ARCHITECT’S STATEMENT 
Peter Eisenman, 1978

It has become clear in this century that Euclidean geometry is no longer fully capable of expressing the uncertainty and relativity of the modern world, the changed relationship of man and the objects around him. Topological geometry, on the other hand, which has to do with indeterminate distances and infinitely unbroken surfaces which are conceptually invertebrate, seems to approximate the condition more closely.   A Mobius strip, for example, is an invention of topological geometry. It is a plane which, when folded, produces a line along its edges which is simultaneously on the inside and outside of that plane. A Klein bottle is the same idea in three dimensions.

This house is a folded membrane; the EL approximates the unbroken and continuous surface of the Klein bottle, while at the same time suggesting an architectonic condition of inside and outside. In Euclidean terms, the EL is also a fragmentary condition. It is both moving toward completion as a pure Euclidean cube and moving toward dissolution from it. It is the essential fragment; complete in itself, yet asymmetrical, unstable, at once becoming and disappearing.
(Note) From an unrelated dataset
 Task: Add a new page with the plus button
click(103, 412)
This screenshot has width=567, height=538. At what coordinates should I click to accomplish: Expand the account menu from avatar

The architectural condition is conceptualized as two topological sheets; both exhibit qualities of permeability and distortion. The horizontal layers are distorted by the vertical energy, which imprints the white layer on the ground and the brown layer on the air.   The resulting configuration appears to have an inside and an outside but in fact there is no real inside and no real outside, only two deformed membranes.

The initial deforming agents are a series of three-dimensional EL molds. These are the specific, thickened deformation of the topological sheets which are conceived of as impacting the initial surfaces from the opposite quadrants, imprinting and distorting the topological sheet.

As all the of the interior wall surfaces which partake of the whole are neither inside nor outside, the same condition accrues to the outside where one feels literally that one is inside.

The house is an attempt to conceive of an other condition of object; not a formal, arbitrary, representational sign, not a sign of itself; and not an abstraction, which is merely a less obvious form of representation, but rather a sign which is only an approximation which in itself seems to disappear, leaving only the sense of that condition which it is approximating.

Cel Detail, HOUSE 11A 1978

FILMMAKER’S STATEMENT
Peggy Weil , 1978

The concerns of the film reflect the commitment of the client and of the architect towards a redefinition of the traditional notions of object. House 11A threatens to reconcile the (traditionally) irreconcilable, inside with outside. The film aims to achieve a resolution between the dual condition of film; as a still moving picture and as a series of still pictures that move and between the diagrammatic content and the overall structure.

The house evolves from continuously folded sheets. The film unfolds as a series of animated diagrams describing the formation of the house; incidents of transition and equilibrium among earth and sky, solid and void, progressively (de)forming the conceptualized sheets.

The predominant shape of the house is the EL, suggested by the Klein bottle. The (two-dimensional) film takes its overall shape from the Mobius strip, not literally as a twisted loop of film, but rhythmically. The fold is embodied in the order of the film, its basic measure an expression of the progression of a line extended in opposing directions along the one side of a Mobius strip.